Depending on the region, the closing date may vary, but the latest is January 15.

On January 7, clean up the Kadomatsu gate and take down the Shime Kazari ornament.
As for Kagami Mochi cake, you can decorate it until January 11.
Kagami Mochi cake is completely edible, so don’t throw it away but boil it or bake it to eat.

Read more:

How to handle decorations after New Year in Japan

Dondo Yaki Festival

There are two ways to handle decorations after New Year in Japan.

  1. Bring it to the nearest temple to burn.
  2. Purify with salt (or alcohol) at home and throw away like regular trash.

On January 15, temples will hold the Dondo Yaki fire festival to burn New Year decorations.
This is the best way you can handle the Kadomatsu gate or Shime Kazari decorative ring.
Be sure to join to fully experience Japanese New Year culture.

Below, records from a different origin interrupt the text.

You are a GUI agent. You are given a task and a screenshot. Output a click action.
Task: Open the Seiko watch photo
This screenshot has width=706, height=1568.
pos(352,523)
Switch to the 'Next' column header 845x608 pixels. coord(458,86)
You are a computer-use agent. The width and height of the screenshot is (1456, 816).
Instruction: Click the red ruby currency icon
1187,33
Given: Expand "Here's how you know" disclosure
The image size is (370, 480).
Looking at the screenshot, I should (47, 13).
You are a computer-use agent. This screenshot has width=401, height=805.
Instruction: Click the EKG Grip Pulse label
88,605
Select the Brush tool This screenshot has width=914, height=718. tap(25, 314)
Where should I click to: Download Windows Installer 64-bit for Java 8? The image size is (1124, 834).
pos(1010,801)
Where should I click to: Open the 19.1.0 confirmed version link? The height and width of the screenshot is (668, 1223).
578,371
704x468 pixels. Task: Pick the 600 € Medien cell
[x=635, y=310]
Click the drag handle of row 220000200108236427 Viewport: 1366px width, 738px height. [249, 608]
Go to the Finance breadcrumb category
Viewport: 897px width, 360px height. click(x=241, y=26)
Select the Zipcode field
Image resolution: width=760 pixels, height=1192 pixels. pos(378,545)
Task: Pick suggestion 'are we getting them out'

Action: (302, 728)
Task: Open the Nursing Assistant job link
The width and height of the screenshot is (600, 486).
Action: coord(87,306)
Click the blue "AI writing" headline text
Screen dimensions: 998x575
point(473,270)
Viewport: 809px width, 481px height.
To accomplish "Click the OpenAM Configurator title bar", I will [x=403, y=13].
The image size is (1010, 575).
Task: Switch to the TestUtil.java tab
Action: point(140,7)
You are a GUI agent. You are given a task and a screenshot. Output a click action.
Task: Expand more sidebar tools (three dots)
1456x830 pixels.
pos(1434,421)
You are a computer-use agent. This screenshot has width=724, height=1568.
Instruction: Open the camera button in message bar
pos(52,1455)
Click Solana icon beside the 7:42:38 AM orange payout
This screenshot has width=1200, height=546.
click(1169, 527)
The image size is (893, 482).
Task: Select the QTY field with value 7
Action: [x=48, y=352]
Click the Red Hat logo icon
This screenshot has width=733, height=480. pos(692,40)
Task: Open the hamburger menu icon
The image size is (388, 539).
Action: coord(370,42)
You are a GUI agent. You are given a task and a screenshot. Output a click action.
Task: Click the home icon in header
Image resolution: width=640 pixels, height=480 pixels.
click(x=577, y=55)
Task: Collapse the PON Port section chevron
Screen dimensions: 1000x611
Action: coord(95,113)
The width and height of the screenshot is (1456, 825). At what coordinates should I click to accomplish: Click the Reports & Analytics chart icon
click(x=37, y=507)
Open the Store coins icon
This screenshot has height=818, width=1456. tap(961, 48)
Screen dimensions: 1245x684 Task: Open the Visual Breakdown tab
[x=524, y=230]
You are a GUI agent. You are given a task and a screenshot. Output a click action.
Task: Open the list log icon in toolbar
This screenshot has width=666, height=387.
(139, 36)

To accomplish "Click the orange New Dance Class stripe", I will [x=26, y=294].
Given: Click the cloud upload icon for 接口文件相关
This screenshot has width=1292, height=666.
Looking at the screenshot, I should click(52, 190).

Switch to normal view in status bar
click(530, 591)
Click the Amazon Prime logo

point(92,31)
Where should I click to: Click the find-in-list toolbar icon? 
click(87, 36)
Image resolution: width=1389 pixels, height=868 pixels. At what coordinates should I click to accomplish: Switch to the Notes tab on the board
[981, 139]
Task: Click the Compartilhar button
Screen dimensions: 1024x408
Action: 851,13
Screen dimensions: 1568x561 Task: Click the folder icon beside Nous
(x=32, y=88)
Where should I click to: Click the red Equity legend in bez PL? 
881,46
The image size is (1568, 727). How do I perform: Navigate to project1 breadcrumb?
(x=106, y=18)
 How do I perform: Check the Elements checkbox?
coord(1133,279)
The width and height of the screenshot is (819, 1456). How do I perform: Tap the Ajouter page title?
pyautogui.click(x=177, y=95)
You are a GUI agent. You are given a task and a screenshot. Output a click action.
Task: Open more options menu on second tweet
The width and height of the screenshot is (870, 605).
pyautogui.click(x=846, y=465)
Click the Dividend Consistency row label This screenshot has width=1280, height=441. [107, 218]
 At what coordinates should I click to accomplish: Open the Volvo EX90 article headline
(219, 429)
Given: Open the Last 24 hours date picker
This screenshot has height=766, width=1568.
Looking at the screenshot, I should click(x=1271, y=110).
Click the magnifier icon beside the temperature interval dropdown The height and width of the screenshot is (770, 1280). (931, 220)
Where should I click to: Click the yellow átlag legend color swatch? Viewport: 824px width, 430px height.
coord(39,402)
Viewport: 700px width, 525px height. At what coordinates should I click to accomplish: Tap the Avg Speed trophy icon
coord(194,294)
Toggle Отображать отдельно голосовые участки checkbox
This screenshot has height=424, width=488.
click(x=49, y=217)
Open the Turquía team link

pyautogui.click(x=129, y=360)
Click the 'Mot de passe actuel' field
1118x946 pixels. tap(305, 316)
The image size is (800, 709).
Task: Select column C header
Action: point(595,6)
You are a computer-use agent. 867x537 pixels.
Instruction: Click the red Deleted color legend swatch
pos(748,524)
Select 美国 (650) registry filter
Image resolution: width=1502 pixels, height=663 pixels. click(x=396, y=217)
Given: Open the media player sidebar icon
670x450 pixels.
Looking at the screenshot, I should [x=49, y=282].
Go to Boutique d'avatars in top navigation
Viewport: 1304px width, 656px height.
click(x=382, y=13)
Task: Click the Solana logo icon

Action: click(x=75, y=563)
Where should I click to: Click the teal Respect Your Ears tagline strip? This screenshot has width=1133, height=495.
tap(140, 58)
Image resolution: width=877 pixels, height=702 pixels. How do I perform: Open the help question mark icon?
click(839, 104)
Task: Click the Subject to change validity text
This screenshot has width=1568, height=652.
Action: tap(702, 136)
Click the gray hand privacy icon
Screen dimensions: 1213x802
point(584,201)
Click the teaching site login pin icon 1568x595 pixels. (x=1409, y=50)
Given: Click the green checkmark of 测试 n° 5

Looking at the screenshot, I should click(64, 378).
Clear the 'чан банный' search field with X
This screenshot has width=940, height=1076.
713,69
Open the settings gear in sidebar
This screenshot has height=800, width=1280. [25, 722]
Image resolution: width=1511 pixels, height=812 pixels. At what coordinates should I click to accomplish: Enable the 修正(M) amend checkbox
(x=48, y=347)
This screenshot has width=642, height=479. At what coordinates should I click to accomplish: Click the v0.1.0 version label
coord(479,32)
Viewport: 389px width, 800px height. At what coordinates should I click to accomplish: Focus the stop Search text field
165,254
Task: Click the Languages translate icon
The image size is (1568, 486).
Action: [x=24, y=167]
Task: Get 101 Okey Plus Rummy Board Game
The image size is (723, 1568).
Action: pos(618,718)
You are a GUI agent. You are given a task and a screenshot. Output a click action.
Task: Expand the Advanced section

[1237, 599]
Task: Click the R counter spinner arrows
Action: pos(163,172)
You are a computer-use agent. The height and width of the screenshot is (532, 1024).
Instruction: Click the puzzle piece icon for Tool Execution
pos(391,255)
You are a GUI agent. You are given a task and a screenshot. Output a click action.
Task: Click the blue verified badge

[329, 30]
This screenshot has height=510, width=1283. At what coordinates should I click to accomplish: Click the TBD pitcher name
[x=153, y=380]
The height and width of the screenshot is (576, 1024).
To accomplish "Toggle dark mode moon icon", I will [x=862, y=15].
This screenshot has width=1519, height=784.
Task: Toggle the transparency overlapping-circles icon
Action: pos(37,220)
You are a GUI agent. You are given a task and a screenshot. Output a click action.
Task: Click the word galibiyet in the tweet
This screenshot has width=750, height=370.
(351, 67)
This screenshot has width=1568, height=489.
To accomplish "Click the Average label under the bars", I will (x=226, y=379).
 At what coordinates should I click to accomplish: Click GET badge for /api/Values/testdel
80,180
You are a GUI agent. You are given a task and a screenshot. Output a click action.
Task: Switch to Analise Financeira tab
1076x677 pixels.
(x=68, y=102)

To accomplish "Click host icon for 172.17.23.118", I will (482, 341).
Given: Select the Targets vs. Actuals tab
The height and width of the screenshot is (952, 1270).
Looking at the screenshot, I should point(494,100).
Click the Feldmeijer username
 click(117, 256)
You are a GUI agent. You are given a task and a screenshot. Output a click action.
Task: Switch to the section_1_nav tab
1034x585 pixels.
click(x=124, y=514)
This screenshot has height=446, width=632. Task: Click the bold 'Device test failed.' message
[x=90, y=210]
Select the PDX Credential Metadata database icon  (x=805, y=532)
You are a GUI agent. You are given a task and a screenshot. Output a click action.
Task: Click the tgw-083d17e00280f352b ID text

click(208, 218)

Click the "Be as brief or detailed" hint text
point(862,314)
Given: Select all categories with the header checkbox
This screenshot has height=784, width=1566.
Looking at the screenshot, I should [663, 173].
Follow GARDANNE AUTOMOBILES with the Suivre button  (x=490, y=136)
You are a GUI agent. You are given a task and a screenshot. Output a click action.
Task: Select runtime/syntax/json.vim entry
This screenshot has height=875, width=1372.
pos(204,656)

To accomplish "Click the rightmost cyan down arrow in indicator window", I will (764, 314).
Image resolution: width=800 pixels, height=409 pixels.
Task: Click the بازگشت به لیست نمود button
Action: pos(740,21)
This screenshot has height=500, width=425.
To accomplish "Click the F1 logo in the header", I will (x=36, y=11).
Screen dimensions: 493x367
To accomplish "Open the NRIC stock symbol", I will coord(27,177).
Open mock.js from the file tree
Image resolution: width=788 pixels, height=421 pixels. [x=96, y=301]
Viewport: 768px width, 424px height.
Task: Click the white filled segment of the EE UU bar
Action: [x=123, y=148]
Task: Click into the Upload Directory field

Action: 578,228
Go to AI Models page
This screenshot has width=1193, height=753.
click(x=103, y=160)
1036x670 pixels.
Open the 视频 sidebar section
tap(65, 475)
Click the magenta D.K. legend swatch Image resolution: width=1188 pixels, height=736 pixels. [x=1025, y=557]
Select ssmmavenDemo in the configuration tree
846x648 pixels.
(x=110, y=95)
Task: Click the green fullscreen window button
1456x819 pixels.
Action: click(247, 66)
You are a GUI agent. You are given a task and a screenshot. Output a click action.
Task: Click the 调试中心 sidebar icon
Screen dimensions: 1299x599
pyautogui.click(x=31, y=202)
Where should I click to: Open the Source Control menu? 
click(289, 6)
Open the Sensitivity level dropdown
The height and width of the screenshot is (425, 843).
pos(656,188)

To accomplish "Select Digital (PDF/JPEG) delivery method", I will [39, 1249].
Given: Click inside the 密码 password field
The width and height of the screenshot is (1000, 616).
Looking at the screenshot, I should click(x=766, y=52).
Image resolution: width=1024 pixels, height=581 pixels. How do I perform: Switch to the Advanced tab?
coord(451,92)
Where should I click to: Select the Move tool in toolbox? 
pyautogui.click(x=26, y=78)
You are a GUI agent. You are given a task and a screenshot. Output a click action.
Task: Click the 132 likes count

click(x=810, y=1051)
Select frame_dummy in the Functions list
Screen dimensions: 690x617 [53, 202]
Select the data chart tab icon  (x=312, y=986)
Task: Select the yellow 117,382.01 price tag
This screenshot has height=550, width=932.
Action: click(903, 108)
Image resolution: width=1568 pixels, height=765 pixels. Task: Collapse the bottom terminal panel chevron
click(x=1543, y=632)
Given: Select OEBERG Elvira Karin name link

In case you can’t go to the Dondo Yaki festival , you can also treat it yourself at home by sprinkling a little salt (or alcohol) on the Kadomatsu gate and Shime Kazari decorative ring to purify.
Wrap everything in newspaper and throw it away like regular trash (and don’t forget to sort your trash!).


So now, you understand why your neighbor puts pine pots or hangs rope rings in front of the house, right?

Kadomatsu gate, Shime Kazari decorative ring and Kagami Mochi cake, prepare these 3 items to decorate your home for New Year.
Gods will stop by and give blessings throughout the year.

Wishing you and your family a happy and healthy new year.